======== DOCUMENT TEXT ========

Christian Mole, UK head of hospitality and leisure at EY, worries that having been proactively lending funds via government support schemes, banks are now going to review their portfolios and lend their support only to those businesses they think are set to survive the coming months. This could lead to more job losses over the summer, as furlough falls away, and tough decisions need to be made. “I think you’ll see a radical change in hotel operating models – and you’ll see a fair bit of alternative use coming in.”  

His colleague Giles Barling, director of capital and debt advisory said hotels still look a good bet, particularly compared with some real estate alternatives: “People might not want to buy shopping centres, but they do like hotels.”  

The pair also worry about the scale and pace of return of business travel, as corporates wrestle with the ESG agenda. The last year’s enforced adoption of working from home, and the use of platforms such as Zoom, could be a “tipping point” that leads businesses to rethink attitudes towards corporate travel for good.  

HA Perspective [by Andrew Sangster]: The Working From Home debate, which is pivotal to what happens in real estate investment given that offices represent 40% of commercial property, is going to continue to run for the next few years. News flow is likely to support both sides of the argument, as restructuring businesses seek to consolidate office space and growth businesses (in some cases) add to their floorspace. 

Your view on WFH will shape your perspective on the recovery and the likely winners from that recovery. At Hotel Analyst we have nailed our colours to the mast of a recovery in offices and corporate travel. But there are smart people taking the opposite view. 

In finance, a number of the big banks have taken dramatic decisions to reduce office space. HSBC has announced a 40% reduction and Lloyds wants 20% less. Standard Chartered is to allow about half its staff to apply for hybrid work.

========

--- ABOUT THIS EXERCISE ---
Could you write out the passage on hotels and office travel word for word, starting at "In finance, a number" and ending at "for hybrid work."? The listing that follows has nothing to do with the hotel and office travel text.

======== SOURCE DATA ========

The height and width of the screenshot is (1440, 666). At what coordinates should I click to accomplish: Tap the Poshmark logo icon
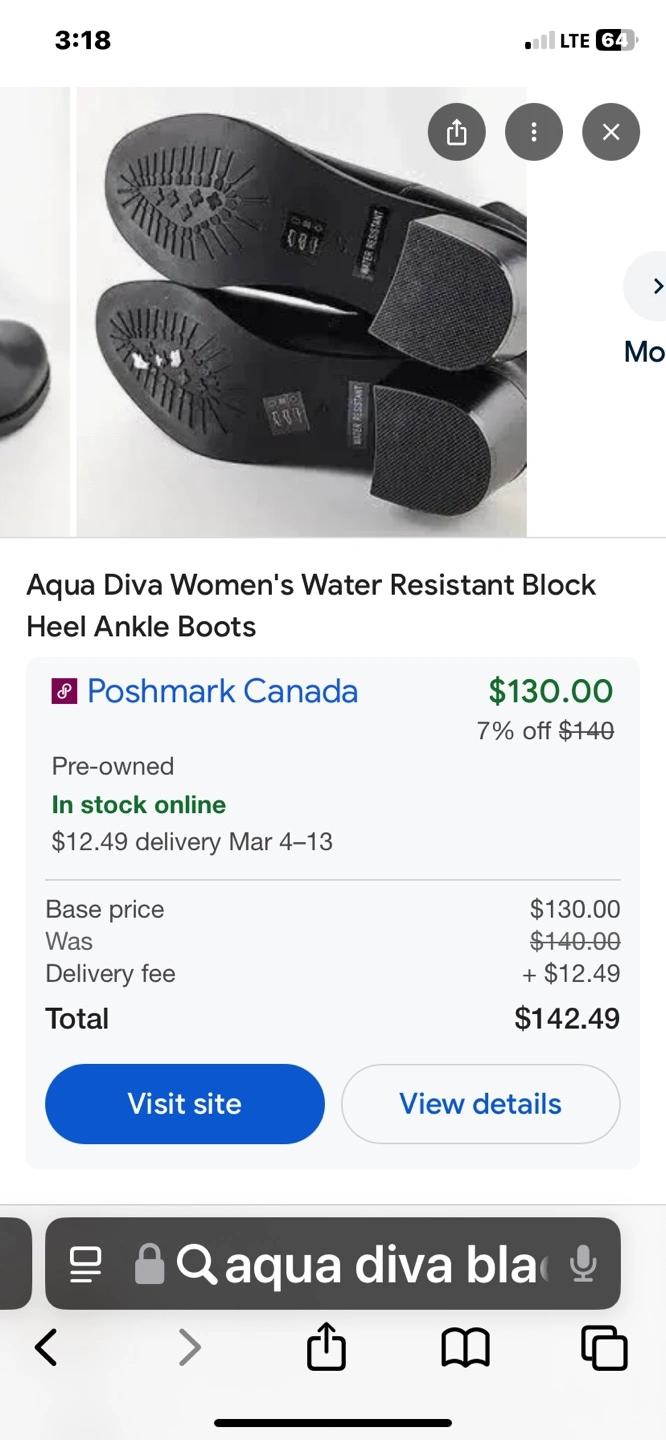(x=64, y=691)
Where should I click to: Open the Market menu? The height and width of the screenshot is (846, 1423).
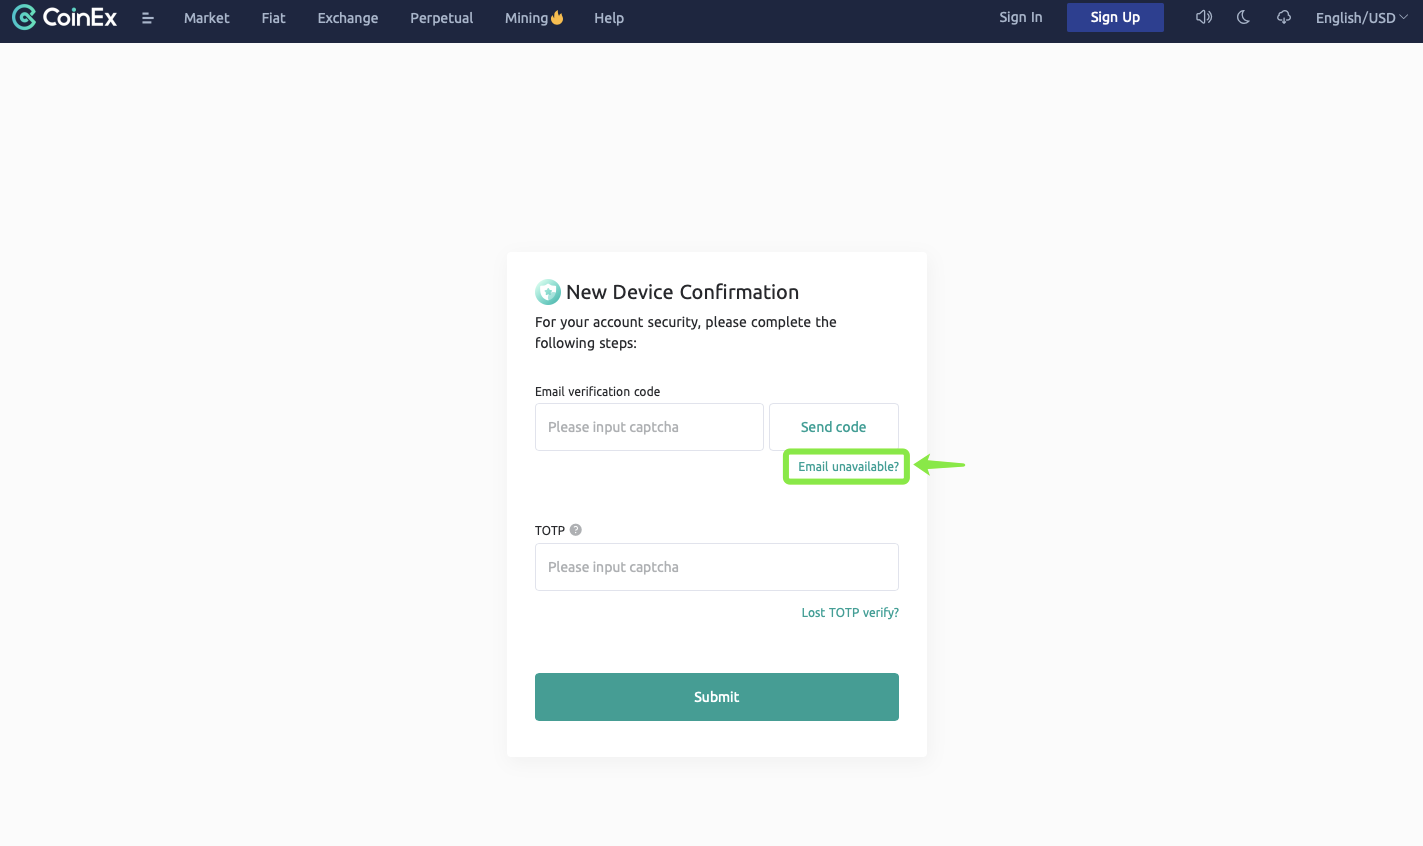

========

--- TASK RESULT ---
In finance, a number of the big banks have taken dramatic decisions to reduce office space. HSBC has announced a 40% reduction and Lloyds wants 20% less. Standard Chartered is to allow about half its staff to apply for hybrid work.